*Excerpt*:
——————————
Four days later, and somewhat ironically, the Chronicle published an article, by medical reporter Sabin Russell, with the headline, “Health experts can’t link spraying to illness.” Unlike Kay’s earlier work, Russell’s piece was careful to address some of the specifics that Petit had called for at the Tracker. Unlike Kay’s earlier, front-page story, however, it was buried far inside the paper, on page B-4. According to the article:
Three-quarters of the citizen reports failed to pinpoint the time or place of possible exposure to the spray, according to the state analysis, and “very few” provided addresses to help researchers match exposure to location.
The state study also noted that, although there were 75 reports of patients seeking medical care after the spraying, most of the reports - even those requiring medical attention - were consistent with rates of common respiratory problems.
Apart from Russell’s article, however, the Chronicle seemed hell-bent on proving that pheromone spraying was unnecessary. In March, about a month before her story about the health complaints from spraying, Kay wrote another story that presented the cases of four scientists opposed to the spraying - two renowned UC Davis entomologists, a UC Berkeley agro-ecologist, and a UC Santa Cruz botanist. Kay did not offer a response from the government scientists, except to say: “In the face of criticism, U.S. Department of Agriculture and California Department of Food and Agricultural scientists stand firm that there must be quick aerial spraying to eliminate the moth.”
The question that Kay never addressed, but should have, was why the USDA scientists stood firm behind the pheromone spraying. Combined, they have hundreds of years of experience in invasive moth research; as agriculture department spokesman Steve Lyle said, “It’s not an even playing field on the science. There are just a few people in the world who are experts on this.” In the bowels of her article about the scientific opposition to spraying, Kay inconspicuously disclosed: “The pheromones aren’t toxic to moths, animals or people, they say, but curtail moth populations by disrupting mating.” It may have been scientifically possible to refute that statement, but Chronicle never even seemed to try. Two months later, in another editorial, it was still blindly equating pheromones to more traditional pesticides:
It can’t get more obvious than this: Rooftop crop-dusting across the Bay Area unnerves people and demands serious explaining.
Such misleading statements, combined with a general apathy about digging up whatever government scientific information is available, are not helpful to readers. The Chronicle’s coverage reflected a belief that scientists working for the government, even ones with long and seemingly credible histories, aren’t worth talking to. The paper had an opportunity to introduce a voice of moderation into the hysteria surrounding the spraying. Instead, it rode with the public’s fear.
——————————
*What you will do*:
[A] In the excerpt on the Chronicle's spraying coverage, on what page did Sabin Russell's article run?
[B] From the excerpt on the Chronicle's spraying coverage, print the passage starting at "Four days later, and" and ending at "exposure to location.".

*Source material*:
——————————
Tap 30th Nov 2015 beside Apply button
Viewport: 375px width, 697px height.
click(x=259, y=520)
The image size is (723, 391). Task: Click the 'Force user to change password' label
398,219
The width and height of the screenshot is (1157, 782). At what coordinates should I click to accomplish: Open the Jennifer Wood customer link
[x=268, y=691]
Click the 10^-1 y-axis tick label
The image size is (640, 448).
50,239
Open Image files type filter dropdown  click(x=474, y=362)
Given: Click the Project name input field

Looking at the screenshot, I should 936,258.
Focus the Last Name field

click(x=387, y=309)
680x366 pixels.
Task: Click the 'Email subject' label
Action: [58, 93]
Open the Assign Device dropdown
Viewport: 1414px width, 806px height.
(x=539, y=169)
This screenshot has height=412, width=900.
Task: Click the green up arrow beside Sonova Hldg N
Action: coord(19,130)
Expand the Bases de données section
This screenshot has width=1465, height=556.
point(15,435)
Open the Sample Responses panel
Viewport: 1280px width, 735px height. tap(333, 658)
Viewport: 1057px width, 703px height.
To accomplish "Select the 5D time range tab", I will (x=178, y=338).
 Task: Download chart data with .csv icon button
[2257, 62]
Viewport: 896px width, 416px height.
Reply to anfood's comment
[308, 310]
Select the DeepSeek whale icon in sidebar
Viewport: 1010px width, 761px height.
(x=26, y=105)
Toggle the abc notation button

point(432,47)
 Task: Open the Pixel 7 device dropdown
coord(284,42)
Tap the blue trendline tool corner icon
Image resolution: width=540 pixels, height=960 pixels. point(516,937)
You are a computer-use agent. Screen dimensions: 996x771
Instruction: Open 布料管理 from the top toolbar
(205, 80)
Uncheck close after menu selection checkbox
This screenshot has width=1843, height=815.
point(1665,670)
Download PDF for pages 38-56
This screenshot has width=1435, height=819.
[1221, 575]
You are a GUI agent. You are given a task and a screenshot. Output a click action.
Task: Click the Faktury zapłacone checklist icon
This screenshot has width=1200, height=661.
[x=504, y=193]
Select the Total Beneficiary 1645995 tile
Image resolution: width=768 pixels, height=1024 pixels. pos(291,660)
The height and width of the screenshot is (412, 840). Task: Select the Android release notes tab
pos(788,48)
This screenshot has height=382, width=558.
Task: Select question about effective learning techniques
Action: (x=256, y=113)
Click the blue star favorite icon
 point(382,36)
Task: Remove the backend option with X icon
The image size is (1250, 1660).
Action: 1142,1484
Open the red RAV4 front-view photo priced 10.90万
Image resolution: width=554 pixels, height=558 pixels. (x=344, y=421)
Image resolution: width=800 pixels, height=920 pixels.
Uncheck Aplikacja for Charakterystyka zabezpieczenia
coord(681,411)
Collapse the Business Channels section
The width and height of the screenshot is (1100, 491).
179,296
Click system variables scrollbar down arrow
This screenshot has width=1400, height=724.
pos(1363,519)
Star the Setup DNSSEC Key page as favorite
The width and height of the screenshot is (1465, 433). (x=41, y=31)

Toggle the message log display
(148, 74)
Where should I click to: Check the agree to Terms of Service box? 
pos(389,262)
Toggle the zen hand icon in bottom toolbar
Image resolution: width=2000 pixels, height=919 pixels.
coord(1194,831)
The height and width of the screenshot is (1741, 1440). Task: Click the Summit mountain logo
——————————
*Answers by item number*:
[A] Page B-4.

[B]
Four days later, and somewhat ironically, the Chronicle published an article, by medical reporter Sabin Russell, with the headline, “Health experts can’t link spraying to illness.” Unlike Kay’s earlier work, Russell’s piece was careful to address some of the specifics that Petit had called for at the Tracker. Unlike Kay’s earlier, front-page story, however, it was buried far inside the paper, on page B-4. According to the article:
Three-quarters of the citizen reports failed to pinpoint the time or place of possible exposure to the spray, according to the state analysis, and “very few” provided addresses to help researchers match exposure to location.